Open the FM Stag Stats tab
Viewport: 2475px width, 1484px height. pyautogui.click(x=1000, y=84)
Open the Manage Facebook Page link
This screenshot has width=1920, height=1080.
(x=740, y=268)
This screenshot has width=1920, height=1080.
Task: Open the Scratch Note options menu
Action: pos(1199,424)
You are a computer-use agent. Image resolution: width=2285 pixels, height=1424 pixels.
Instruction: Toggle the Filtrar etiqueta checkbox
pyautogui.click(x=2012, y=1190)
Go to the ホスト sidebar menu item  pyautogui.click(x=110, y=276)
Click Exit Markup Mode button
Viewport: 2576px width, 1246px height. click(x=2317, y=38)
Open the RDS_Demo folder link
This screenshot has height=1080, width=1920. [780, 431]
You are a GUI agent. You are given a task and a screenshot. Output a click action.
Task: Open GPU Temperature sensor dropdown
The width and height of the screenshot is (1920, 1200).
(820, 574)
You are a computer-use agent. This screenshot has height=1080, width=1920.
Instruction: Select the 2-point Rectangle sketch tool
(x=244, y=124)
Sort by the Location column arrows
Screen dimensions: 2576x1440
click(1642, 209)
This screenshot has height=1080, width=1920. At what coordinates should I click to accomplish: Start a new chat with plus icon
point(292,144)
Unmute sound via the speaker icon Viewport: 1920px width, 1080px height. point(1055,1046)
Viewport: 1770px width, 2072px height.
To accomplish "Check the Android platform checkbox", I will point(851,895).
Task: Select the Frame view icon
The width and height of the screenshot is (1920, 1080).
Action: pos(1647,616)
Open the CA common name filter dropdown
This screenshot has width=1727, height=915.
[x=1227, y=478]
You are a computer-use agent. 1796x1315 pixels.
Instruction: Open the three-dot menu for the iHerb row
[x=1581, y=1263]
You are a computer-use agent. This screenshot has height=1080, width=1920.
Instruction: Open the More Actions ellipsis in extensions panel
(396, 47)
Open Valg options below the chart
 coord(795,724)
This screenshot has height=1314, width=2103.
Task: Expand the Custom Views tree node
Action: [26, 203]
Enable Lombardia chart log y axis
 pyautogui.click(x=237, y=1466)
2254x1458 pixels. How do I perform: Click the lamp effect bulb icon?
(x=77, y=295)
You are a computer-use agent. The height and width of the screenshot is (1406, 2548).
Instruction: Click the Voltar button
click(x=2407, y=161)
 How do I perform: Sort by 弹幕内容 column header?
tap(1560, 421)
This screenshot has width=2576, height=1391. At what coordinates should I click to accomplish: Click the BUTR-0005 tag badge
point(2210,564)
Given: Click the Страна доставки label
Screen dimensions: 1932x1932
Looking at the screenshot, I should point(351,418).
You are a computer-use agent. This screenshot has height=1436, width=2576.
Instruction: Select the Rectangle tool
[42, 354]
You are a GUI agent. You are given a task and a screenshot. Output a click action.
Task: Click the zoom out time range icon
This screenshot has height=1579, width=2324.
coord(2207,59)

TASK REQUIREMENTS >>
Would you return all of the data exactly as given?

FINISHED EXERCISE >>
Open the FM Stag Stats tab
Viewport: 2475px width, 1484px height. pyautogui.click(x=1000, y=84)
Open the Manage Facebook Page link
This screenshot has width=1920, height=1080.
(x=740, y=268)
This screenshot has width=1920, height=1080.
Task: Open the Scratch Note options menu
Action: pos(1199,424)
You are a computer-use agent. Image resolution: width=2285 pixels, height=1424 pixels.
Instruction: Toggle the Filtrar etiqueta checkbox
pyautogui.click(x=2012, y=1190)
Go to the ホスト sidebar menu item  pyautogui.click(x=110, y=276)
Click Exit Markup Mode button
Viewport: 2576px width, 1246px height. click(x=2317, y=38)
Open the RDS_Demo folder link
This screenshot has height=1080, width=1920. [780, 431]
You are a GUI agent. You are given a task and a screenshot. Output a click action.
Task: Open GPU Temperature sensor dropdown
The width and height of the screenshot is (1920, 1200).
(820, 574)
You are a computer-use agent. This screenshot has height=1080, width=1920.
Instruction: Select the 2-point Rectangle sketch tool
(x=244, y=124)
Sort by the Location column arrows
Screen dimensions: 2576x1440
click(1642, 209)
This screenshot has height=1080, width=1920. At what coordinates should I click to accomplish: Start a new chat with plus icon
point(292,144)
Unmute sound via the speaker icon Viewport: 1920px width, 1080px height. point(1055,1046)
Viewport: 1770px width, 2072px height.
To accomplish "Check the Android platform checkbox", I will point(851,895).
Task: Select the Frame view icon
The width and height of the screenshot is (1920, 1080).
Action: pos(1647,616)
Open the CA common name filter dropdown
This screenshot has width=1727, height=915.
[x=1227, y=478]
You are a computer-use agent. 1796x1315 pixels.
Instruction: Open the three-dot menu for the iHerb row
[x=1581, y=1263]
You are a computer-use agent. This screenshot has height=1080, width=1920.
Instruction: Open the More Actions ellipsis in extensions panel
(396, 47)
Open Valg options below the chart
 coord(795,724)
This screenshot has height=1314, width=2103.
Task: Expand the Custom Views tree node
Action: [26, 203]
Enable Lombardia chart log y axis
 pyautogui.click(x=237, y=1466)
2254x1458 pixels. How do I perform: Click the lamp effect bulb icon?
(x=77, y=295)
You are a computer-use agent. The height and width of the screenshot is (1406, 2548).
Instruction: Click the Voltar button
click(x=2407, y=161)
 How do I perform: Sort by 弹幕内容 column header?
tap(1560, 421)
This screenshot has width=2576, height=1391. At what coordinates should I click to accomplish: Click the BUTR-0005 tag badge
point(2210,564)
Given: Click the Страна доставки label
Screen dimensions: 1932x1932
Looking at the screenshot, I should point(351,418).
You are a computer-use agent. This screenshot has height=1436, width=2576.
Instruction: Select the Rectangle tool
[42, 354]
You are a GUI agent. You are given a task and a screenshot. Output a click action.
Task: Click the zoom out time range icon
This screenshot has height=1579, width=2324.
coord(2207,59)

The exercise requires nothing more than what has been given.